There were 2,486 stolen bases in the majors last season, a whopping 793 fewer than in 2012.
Teams value power far more than speed and are wary of making outs on the bases. The last Red Sox player with 30 steals was Mookie Betts in 2018. Before that it was Jacoby Ellsbury in 2013 (52).
Into this void, potentially, sprints David Hamilton.
The 25-year-old infielder stole 70 bases in 78 attempts for Double A Portland last season, a Red Sox minor league record. As Major League Baseball implements rule changes to encourage more speed and athleticism in the game, Hamilton is well positioned to take advantage.
“I think it’s great to bring that back. The game has been home runs, home runs, home runs for a long time. This will bring some real excitement,” Hamilton said Monday at Fenway Park.
“They seem to want to get guys going again. That sounds great to me.”
Hamilton is one of 11 players the Sox invited to their rookie development program this week. He was added to the 40-man roster in November and will be at spring training.
While not discounting the idea of making the major league team, his next step would be moving up to Triple A Worcester.
Hamilton and other minor leaguers are used to the new rules, which include larger bases (18 inches square, up from 15) and pitchers being limited to two step-offs from the rubber with a runner on base. If there’s a third, the pitcher is charged with a balk, unless he picks off the runner.
The idea is to promote more action.
For a player with Hamilton’s speed, the advantages aren’t necessarily that significant. What should change is that a player with his skills will be more valuable.
“For me, I feel like I can steal a base no matter what,” he said. “But I like the idea behind the rules.”
Hamilton hit .251 with a .740 OPS in 119 games last season. He hit two home runs on Opening Day, which didn’t prove beneficial.
“I was trying to do too much after that. My swing got way too big,” he said. “I tried to be a different player and that hurt me mentally.”
Hamilton lugged a .226 batting average into September but was 24 of 56 in his last 14 games with nine walks and seven extra-base hits. That boosted his on-base percentage to .338.
“I ended well and that helped me,” Hamilton said. “I thought I was a home run hitter and that’s not the case. I’m a line-drive hitter. I need to get on base.”
On-base percentage is ultimately what will determine Hamilton’s career path.

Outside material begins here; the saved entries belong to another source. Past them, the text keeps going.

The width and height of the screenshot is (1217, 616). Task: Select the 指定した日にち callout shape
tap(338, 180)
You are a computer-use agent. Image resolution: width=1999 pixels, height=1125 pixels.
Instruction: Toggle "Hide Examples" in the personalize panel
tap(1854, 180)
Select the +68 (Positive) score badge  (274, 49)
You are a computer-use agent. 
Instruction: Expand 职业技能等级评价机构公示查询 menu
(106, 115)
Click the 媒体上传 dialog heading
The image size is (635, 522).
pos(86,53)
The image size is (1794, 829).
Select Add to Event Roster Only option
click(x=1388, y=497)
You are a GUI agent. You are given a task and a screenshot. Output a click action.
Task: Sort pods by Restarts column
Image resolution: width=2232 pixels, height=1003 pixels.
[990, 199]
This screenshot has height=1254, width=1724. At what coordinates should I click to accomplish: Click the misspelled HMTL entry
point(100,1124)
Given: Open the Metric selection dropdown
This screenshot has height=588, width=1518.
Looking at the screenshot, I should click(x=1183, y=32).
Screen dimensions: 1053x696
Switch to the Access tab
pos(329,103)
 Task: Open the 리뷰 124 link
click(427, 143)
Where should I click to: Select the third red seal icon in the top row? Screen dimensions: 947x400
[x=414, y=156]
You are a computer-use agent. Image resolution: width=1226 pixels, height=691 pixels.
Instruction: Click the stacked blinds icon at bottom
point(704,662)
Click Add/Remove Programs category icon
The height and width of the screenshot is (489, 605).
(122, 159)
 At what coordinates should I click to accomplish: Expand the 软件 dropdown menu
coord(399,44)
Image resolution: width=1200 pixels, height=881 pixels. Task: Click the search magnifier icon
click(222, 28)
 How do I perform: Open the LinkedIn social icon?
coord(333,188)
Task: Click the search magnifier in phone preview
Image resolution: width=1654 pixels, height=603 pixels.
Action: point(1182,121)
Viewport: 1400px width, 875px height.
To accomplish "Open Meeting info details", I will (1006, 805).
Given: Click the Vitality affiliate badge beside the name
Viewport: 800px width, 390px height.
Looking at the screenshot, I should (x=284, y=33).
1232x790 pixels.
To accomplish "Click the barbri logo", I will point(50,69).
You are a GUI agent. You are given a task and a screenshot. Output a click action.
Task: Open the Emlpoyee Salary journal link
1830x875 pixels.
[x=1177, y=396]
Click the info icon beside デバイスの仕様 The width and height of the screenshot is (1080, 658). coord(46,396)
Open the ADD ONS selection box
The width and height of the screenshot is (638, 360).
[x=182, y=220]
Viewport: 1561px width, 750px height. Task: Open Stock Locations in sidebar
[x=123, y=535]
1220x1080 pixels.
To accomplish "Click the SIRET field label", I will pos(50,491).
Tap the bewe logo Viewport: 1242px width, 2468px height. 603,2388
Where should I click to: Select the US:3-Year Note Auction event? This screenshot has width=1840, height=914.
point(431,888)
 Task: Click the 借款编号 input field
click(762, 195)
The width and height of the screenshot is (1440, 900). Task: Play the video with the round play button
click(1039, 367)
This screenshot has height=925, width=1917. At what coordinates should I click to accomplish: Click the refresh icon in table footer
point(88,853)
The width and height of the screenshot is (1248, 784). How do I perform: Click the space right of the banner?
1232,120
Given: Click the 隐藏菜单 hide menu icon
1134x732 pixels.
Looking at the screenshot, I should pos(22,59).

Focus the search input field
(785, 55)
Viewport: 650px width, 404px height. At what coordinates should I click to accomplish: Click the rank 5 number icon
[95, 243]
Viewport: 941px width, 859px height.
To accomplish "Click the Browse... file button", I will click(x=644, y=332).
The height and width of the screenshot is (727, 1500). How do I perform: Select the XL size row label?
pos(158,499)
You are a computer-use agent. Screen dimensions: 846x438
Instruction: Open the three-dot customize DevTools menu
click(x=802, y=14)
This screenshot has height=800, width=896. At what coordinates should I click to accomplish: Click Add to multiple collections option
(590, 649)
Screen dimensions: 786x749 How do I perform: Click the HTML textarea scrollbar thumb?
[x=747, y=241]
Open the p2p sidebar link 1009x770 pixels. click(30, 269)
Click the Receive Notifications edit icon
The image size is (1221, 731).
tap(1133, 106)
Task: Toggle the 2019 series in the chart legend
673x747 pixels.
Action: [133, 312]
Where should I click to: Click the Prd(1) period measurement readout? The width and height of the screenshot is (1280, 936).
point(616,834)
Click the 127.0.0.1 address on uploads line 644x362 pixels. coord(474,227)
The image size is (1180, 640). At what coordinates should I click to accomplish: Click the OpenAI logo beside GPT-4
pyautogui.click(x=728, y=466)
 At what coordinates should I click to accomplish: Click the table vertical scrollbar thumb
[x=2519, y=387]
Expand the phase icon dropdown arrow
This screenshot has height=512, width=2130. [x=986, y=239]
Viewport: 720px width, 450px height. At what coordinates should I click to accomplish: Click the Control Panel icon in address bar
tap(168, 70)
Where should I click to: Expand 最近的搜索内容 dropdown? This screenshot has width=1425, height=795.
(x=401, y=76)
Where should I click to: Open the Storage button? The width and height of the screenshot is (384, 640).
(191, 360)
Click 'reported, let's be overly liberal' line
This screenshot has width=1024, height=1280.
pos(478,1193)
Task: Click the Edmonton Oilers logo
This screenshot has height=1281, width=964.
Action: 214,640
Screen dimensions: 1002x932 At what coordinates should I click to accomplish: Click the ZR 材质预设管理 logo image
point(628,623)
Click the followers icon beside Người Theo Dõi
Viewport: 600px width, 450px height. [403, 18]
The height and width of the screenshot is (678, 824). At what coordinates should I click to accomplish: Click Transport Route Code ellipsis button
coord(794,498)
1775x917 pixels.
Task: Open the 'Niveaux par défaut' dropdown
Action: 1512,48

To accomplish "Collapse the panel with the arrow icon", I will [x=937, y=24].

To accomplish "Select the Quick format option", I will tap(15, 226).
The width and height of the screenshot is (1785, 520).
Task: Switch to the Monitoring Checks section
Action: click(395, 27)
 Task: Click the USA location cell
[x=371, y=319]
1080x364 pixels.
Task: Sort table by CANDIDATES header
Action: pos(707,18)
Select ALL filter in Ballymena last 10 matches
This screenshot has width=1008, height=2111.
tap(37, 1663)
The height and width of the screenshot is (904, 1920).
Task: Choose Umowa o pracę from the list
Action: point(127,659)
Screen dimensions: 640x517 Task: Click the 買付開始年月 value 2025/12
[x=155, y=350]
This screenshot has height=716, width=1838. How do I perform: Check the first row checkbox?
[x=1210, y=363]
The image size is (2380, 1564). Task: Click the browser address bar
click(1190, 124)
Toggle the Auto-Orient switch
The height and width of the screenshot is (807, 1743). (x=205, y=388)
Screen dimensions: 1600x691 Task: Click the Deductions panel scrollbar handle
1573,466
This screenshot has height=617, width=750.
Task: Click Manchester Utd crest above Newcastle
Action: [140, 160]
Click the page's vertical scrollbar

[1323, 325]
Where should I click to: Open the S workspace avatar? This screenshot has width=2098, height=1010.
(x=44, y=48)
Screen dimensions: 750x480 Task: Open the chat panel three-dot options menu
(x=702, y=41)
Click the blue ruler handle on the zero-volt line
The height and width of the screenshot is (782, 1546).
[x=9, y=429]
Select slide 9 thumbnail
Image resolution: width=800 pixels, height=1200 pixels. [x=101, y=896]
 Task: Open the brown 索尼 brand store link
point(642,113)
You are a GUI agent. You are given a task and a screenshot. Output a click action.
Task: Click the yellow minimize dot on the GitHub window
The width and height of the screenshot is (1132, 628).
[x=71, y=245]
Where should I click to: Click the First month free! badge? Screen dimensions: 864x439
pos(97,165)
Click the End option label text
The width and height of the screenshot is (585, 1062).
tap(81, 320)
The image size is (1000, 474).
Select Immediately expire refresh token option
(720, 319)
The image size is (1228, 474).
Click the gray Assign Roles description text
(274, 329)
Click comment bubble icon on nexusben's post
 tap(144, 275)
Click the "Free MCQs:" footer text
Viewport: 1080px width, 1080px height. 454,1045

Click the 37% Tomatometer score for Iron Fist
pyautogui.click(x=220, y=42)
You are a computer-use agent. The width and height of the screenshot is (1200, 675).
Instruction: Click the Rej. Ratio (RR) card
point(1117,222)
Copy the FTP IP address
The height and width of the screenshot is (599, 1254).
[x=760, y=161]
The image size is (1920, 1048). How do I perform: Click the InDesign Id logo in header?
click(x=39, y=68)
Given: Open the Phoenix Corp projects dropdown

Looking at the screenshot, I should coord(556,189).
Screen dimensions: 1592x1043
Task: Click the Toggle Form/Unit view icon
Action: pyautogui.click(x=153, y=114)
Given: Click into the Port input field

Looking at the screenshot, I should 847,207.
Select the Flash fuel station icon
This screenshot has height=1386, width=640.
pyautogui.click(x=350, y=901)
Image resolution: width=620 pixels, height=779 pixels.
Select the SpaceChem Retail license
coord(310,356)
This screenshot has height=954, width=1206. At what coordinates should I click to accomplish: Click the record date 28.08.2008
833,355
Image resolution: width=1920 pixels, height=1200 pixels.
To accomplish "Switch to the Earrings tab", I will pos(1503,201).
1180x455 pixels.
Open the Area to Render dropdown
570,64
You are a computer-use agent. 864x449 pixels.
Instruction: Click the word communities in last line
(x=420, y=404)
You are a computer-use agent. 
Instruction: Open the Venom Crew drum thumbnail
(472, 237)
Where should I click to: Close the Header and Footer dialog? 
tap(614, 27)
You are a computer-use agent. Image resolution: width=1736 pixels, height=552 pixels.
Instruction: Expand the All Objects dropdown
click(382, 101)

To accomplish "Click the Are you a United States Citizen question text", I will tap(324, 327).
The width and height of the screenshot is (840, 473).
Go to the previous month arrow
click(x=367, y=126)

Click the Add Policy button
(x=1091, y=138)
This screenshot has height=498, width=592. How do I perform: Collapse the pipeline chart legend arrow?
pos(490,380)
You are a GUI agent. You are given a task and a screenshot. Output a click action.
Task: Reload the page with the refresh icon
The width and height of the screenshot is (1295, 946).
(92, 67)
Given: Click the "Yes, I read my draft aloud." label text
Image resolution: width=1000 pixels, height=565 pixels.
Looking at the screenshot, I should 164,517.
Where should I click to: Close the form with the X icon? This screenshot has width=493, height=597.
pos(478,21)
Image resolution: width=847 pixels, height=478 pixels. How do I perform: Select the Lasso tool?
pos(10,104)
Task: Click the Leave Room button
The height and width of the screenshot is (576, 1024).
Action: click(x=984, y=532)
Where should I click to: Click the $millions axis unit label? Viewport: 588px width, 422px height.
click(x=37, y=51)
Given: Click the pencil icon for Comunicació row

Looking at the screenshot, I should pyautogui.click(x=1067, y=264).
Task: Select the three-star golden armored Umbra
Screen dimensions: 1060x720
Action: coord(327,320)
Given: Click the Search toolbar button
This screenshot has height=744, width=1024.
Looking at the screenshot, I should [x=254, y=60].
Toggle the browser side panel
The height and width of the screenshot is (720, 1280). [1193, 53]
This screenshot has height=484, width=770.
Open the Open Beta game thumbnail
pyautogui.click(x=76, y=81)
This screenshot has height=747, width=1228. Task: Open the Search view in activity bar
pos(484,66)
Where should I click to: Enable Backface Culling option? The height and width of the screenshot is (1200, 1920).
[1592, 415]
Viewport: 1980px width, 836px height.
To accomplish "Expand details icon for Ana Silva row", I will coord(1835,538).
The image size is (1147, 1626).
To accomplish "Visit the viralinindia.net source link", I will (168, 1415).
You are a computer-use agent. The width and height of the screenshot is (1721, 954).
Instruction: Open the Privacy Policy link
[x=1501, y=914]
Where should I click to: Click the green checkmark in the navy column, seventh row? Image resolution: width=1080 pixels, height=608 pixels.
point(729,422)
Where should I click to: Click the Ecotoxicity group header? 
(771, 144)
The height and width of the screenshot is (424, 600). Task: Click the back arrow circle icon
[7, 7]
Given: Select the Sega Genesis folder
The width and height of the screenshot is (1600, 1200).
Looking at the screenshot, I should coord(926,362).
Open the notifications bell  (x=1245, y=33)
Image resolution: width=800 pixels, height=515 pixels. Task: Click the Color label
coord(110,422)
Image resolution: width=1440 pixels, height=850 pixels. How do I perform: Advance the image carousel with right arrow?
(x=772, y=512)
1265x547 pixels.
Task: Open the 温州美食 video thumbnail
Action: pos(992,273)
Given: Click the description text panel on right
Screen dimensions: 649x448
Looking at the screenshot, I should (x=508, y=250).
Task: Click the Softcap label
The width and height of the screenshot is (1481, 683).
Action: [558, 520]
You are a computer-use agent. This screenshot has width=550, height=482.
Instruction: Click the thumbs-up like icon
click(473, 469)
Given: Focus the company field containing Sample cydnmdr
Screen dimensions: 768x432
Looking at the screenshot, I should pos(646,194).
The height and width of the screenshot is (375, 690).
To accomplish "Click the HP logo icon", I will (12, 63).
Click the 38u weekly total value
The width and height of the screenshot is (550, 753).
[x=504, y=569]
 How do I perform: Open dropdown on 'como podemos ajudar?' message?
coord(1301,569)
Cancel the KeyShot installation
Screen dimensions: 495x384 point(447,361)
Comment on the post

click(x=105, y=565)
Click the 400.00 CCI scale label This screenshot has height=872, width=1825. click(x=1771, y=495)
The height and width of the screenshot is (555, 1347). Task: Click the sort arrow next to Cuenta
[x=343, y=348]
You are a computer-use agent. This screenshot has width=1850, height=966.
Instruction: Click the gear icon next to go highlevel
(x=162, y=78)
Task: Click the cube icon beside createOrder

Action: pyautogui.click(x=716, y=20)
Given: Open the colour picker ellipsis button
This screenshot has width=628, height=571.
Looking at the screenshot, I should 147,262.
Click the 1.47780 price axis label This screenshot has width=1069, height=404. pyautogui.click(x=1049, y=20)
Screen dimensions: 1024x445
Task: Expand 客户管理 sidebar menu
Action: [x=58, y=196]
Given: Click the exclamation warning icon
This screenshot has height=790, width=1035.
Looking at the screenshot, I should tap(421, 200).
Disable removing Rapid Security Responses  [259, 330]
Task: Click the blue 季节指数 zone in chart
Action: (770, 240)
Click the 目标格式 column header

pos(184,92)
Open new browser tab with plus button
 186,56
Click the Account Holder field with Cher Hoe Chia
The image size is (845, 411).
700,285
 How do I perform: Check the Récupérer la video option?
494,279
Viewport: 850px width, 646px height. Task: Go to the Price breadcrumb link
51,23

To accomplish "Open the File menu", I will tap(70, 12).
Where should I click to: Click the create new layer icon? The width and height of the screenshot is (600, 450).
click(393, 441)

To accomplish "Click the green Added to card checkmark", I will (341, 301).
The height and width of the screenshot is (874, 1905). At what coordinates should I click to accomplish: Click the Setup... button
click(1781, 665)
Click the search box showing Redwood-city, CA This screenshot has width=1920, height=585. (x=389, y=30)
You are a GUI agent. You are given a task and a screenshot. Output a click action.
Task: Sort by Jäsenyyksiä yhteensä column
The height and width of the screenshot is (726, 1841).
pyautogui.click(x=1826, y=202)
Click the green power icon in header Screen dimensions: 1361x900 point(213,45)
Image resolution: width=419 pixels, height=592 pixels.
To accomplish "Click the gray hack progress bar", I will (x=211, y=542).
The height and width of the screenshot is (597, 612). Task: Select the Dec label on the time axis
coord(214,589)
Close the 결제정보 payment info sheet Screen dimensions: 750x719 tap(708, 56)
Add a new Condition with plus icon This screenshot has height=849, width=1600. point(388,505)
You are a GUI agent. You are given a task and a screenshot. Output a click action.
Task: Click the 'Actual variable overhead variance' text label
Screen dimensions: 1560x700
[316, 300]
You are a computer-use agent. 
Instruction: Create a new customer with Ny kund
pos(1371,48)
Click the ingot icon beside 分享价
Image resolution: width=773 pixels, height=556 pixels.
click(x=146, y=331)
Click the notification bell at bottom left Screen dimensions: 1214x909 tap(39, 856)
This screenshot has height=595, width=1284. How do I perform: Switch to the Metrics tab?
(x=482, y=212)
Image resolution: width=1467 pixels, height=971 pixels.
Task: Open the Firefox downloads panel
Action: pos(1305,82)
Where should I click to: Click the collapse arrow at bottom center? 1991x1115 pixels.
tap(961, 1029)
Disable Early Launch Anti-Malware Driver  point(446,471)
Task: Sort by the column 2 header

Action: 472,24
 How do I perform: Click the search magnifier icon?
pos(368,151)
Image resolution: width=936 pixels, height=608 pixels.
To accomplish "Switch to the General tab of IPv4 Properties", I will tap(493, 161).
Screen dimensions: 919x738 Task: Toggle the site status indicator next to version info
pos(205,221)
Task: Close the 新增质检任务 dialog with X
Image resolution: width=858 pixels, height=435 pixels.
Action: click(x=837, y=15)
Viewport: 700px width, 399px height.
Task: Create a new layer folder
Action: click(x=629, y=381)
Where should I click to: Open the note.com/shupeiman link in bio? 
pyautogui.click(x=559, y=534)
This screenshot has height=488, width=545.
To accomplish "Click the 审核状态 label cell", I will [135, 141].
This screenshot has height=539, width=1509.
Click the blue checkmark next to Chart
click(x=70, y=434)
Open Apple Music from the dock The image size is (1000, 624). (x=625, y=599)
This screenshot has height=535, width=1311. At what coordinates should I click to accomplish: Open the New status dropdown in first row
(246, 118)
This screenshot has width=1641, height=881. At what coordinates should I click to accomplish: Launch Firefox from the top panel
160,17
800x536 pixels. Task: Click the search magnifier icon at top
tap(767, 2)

“As a speed guy, someone who relies on getting on base to make things happen, putting the ball in play more consistently is a pretty important factor,” Sox director of player development Brian Abraham said.
“Some of that is approach, some of that is just being more consistent with his swing path and his [pregame] work. We’d like to see him get on base more. At times last year, he got caught in-between what kind of player he was. But we saw some progress late in the season.”
Hamilton got his love of baseball from his father, Dave, who played in the Cincinnati Reds system from 1987-88.
“He’s always been my coach,” Hamilton said. “He was a second baseman, too.”
Hamilton was an eighth-round pick by the Brewers in 2019 then traded to the Sox after the 2021 season. That was the curious deal that sent Hunter Renfroe to Milwaukee for Hamilton, Jackie Bradley Jr., and another prospect, third baseman Alex Binelas.
“Definitely a surprise. A shock, really,” Hamilton said. “But I’m happy being with an organization like Boston.”
The Sox used Hamilton at second base and shortstop last season and two games in center field.
“The versatility is important,” Abraham said. “That’s something we wanted to see. He’s solid defensively. He has the talent and tools to change the game. You can’t find that everywhere.”
Righthanders Brayan Bello, Ryan Fernandez, Frank German, Zack Kelly, and Bryan Mata also are taking part in the Sox’ rookie development program, along with lefties Chris Murphy and Brandon Walter, outfielder Wilyer Abreu and infielder/outfielders Ceddanne Rafaela and Enmanuel Valdez.
. . .
The Sox signed 32-year-old lefthander Ryan Sherriff to a minor league contract that includes an invitation to major league spring training.
Sherriff made 44 appearances from 2017-21 with the Cardinals and Rays. He was 3-2 with a 3.65 earned run average and two saves. He pitched twice in the 2020 World Series for the Rays.
Sherriff, who had Tommy John surgery in 2018, was in the Phillies organization last season and appeared in 14 minor league games.